Exercise requirements
Everything from the line with "The width and" to the final line of the entries, both included, should be restated word for word; please omit the pictures.

══ Record excerpts

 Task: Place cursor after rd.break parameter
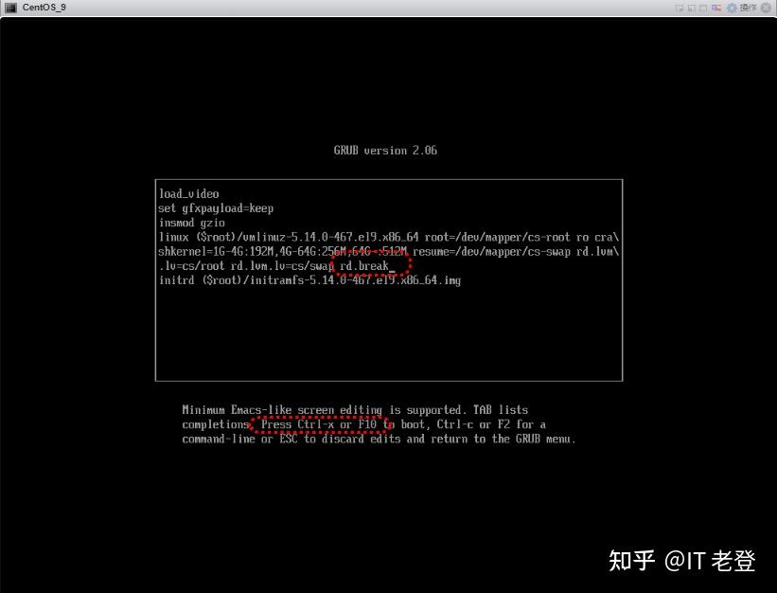392,266
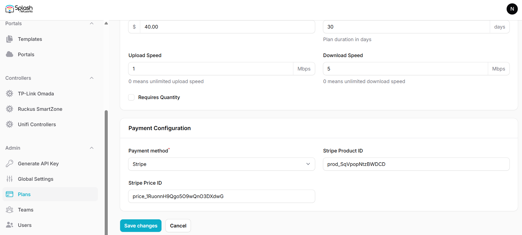Click the Global Settings sliders icon
Viewport: 522px width, 235px height.
(10, 179)
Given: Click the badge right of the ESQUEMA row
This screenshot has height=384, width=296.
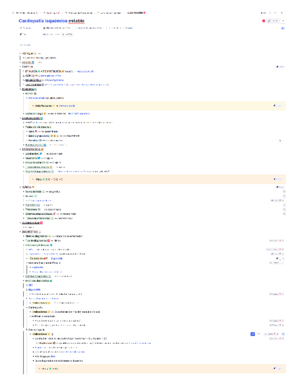Looking at the screenshot, I should click(x=280, y=67).
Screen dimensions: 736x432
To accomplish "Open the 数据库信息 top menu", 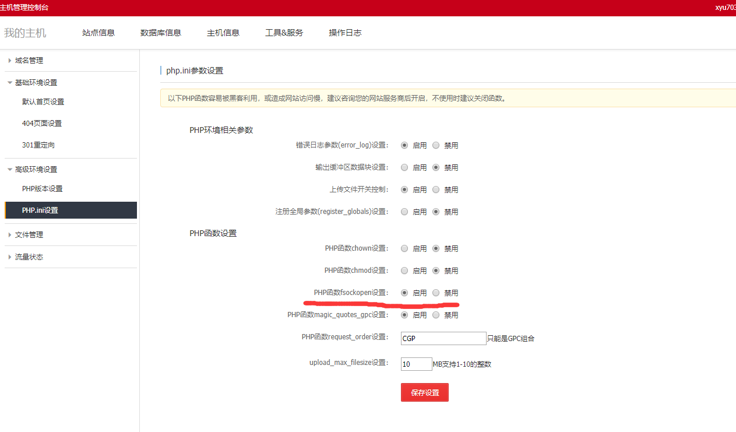I will click(161, 33).
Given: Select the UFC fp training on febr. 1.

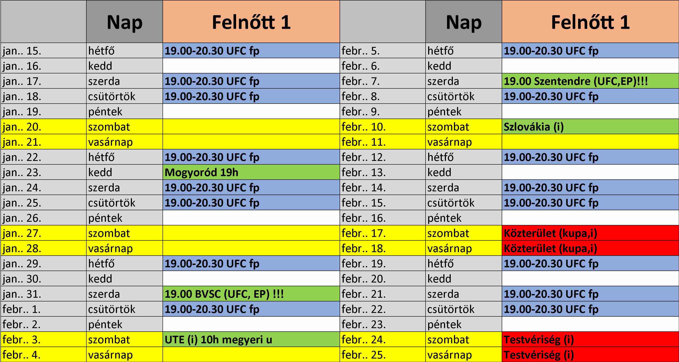Looking at the screenshot, I should [251, 309].
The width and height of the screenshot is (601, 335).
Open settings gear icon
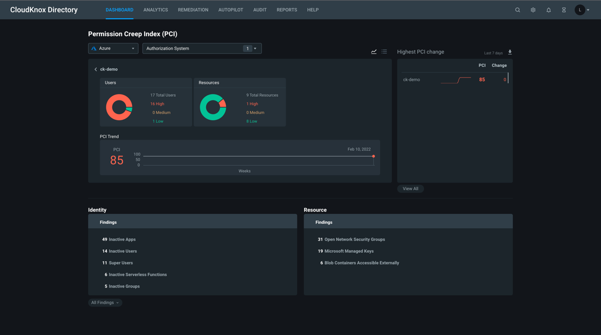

════

Response area
The width and height of the screenshot is (601, 335).
Open settings gear icon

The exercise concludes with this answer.